I'm a bit of a 'before and after' case! I've been horribly shy all my life and had no idea how to talk to most people - some people (not many btw) I seemed to feel a connection with but had no idea how to turn a quick hello at the shops or nursery into a friendship, so I pretended it didn't matter to me. I was also worried that it would affect ds1 as I spent the first 2 years of his life basically not leaving the house.
This all changed when my dh got a job abroad and we moved halfway round the world. We've been here for nearly 4 years now, and although the first 2 were tough, it really made me get out and force myself to meet people and forge friendships, even if I was terrified and couldn't think of a thing to say, I though just smiling and sending off a 'nice' vibe would be better than nothing!

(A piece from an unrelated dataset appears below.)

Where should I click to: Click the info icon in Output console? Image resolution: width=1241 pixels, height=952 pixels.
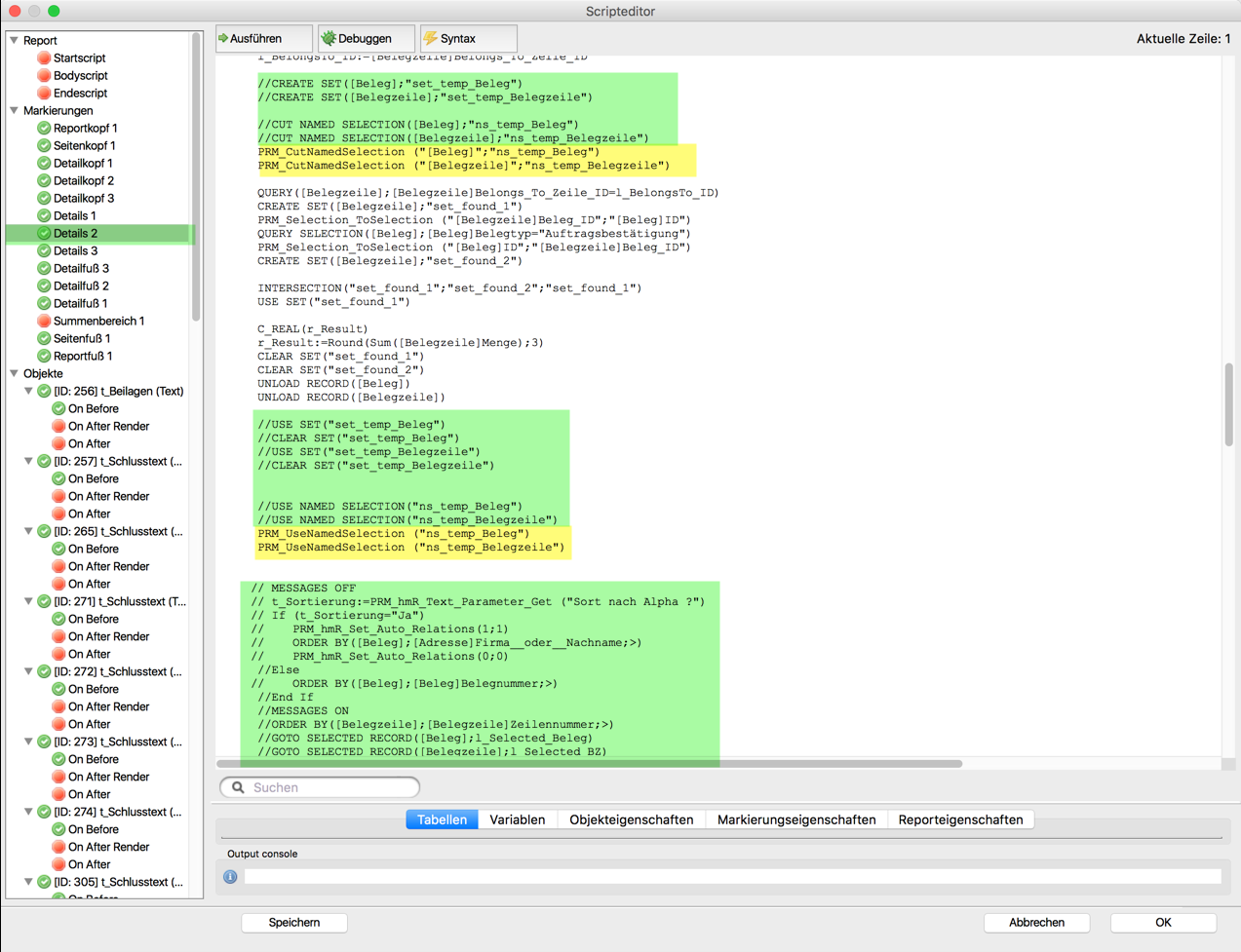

The reason I made myself do it is because without family to fall back on as a social measure I couldn't stand the thought of my ds growing up as socially isolated and awkward as I was as a kid. Being shy has really affected my life and robbed me of a lot of chances and I just don't want that for him.
Anyway, after a while I found that over here it was easier to make friends than in the UK. Maybe because we all have this huge thing in common - being uprooted and making a new life for our children - I found it was not as hard as I'd thought to connect with people, although it does take a lot of practice! Sometimes just showing up and looking friendly is enough to make others want to approach you, and lots of people don't mind if you're quiet and shy.
By the way OP, I also got told when I was younger that I walked around looking 'stroppy'..this upset me so much that I trained myself into smiling constantly, which in retrospect probably made me look a bit deranged!
Obviously what worked for me is not really an option for you - moving abroad is quite drastic! - but two things I would recommend to make it easier. One, asking people questions is an easy way to talk, especially if you plan some in your head first, and two, realise that you don't have to be the life and soul - a lot of people really like quiet listening types to be friends with.